* Selected passage

This past week, an off-duty Columbia County deputy sheriff was struck by a motorist on Furys Ferry Road in McCormick County. The profession of the cyclist makes a point, as he may be more likely to understand the rules of the road. I’ve seen that section of road both in pictures and while driving my car. It is indeed shoulderless and not optimal for cycling at the accident site.
MANY PEOPLE have expressed that not all, or any, roads are meant for bikes. Are you 100 percent sure that this cyclist was not connecting two sections of better-suited roads? We have two very nice, but poorly maintained, paths in North Augusta. One must drive a car there to use them both on the same day, as they do not connect unless the cyclist gets on your road with his bike.
Bike lanes don’t solve problems at intersections, and some research shows they make accidents more likely. As well, bike lanes and paths are expensive and not meant for speed above 10-12 mph. You may like getting rid of those pesky Lycra freaks, but do you want to pay the bill? I didn’t think so. Shared use; driver and cyclist education; and a little bit of road re-striping are the ways to go.
Driver inattention here is staggering to me. While driving my truck, I’ve watched drivers cross into my lane numerous times while they are obviously texting or talking. Will the driver of the truck who hit the cyclist this past week have his or her cell phone records reviewed?
DRIVER SPEEDS vs. cyclist speeds must be taken in context. Most road cyclists travel on flat roads at about 15-25 mph. If the speed limit is 45, that reduces the approach speed to 20-30. If one cannot manage to drive a car safely at that speed, there may be a problem with the skills or acceptance of responsibility of the driver.
This also is one of the reasons it is illegal for cyclists to ride against traffic. Restricting cyclists from roads with speed limits of less than 50 mph is not unreasonable in my mind, unless it’s a designated cycling route and there are indicators of regular bike use.
It may come as a surprise that we have an obesity epidemic nationally, but the South is especially hard-hit. Some folks ride for transportation and some for the activity levels it provides. Don’t be surprised that our costs of health care here in the South are skyrocketing from diseases related to obesity and inactivity.
I spend my days caring for the medical nutritional needs of elderly people with histories of poor diet and inactivity. The outcomes are most often their choice. I ride with folks who have chosen to ride away hundreds of pounds. You may want to thank them for not being a burden to our health-care system and your tax dollars.
THE DRIVER attitude toward cyclists here is like none I’ve ever seen from New York to California. To me, there seemed to be almost no sympathy for the rider or attempts to understand the full situation of the accident in the online comments section of the Augusta Chronicle article about the incident.
Before you blame the cyclist, it’s helpful to understand the full picture instead of the same old tired reasons you don’t like cyclists on your roads. Is it really so hard to keep your eyes open and on the road? Can you not appreciate the benefits to the cyclist and the community that cycling affords? Is it so hard to respect a human life?

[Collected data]
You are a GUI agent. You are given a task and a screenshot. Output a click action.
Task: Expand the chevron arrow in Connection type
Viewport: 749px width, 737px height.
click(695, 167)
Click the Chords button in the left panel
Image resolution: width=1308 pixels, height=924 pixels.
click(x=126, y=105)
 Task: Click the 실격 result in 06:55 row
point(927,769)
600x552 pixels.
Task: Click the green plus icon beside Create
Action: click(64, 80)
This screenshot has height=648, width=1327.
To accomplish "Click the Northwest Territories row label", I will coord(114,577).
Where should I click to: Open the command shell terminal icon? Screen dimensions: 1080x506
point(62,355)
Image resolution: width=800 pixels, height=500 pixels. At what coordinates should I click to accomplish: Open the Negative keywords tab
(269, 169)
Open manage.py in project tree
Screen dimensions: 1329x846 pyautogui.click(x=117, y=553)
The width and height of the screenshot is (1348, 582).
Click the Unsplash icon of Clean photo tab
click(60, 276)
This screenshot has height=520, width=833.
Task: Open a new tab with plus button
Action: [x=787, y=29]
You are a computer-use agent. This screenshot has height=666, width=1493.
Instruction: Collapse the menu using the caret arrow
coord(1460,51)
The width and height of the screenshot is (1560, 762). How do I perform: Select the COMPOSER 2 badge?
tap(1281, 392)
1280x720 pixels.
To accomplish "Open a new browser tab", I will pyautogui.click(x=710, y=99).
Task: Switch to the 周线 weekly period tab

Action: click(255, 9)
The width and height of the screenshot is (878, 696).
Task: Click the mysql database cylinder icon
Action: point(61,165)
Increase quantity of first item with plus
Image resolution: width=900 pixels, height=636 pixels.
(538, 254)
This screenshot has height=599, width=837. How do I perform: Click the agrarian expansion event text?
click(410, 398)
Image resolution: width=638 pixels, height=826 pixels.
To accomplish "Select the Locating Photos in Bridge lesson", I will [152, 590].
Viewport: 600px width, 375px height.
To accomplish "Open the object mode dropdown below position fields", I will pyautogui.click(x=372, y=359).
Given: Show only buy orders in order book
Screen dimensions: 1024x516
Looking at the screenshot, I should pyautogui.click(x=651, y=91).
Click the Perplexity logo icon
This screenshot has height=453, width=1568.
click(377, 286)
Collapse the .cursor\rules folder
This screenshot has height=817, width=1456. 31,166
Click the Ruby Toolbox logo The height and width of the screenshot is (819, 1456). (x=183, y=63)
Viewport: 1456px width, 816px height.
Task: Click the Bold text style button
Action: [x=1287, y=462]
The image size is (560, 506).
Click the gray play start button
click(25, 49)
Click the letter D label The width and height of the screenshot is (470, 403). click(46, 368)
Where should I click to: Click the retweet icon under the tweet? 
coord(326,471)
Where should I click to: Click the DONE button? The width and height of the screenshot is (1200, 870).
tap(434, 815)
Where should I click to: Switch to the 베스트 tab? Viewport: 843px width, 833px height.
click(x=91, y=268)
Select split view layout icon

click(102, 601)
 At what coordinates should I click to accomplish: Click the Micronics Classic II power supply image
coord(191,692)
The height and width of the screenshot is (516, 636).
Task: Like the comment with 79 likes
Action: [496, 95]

* What you will do
Please list every sentence in the cycling text above that ends with a question mark, in the order they appear.

* Exercise response
1. Are you 100 percent sure that this cyclist was not connecting two sections of better-suited roads?
2. You may like getting rid of those pesky Lycra freaks, but do you want to pay the bill?
3. Will the driver of the truck who hit the cyclist this past week have his or her cell phone records reviewed?
4. Is it really so hard to keep your eyes open and on the road?
5. Can you not appreciate the benefits to the cyclist and the community that cycling affords?
6. Is it so hard to respect a human life?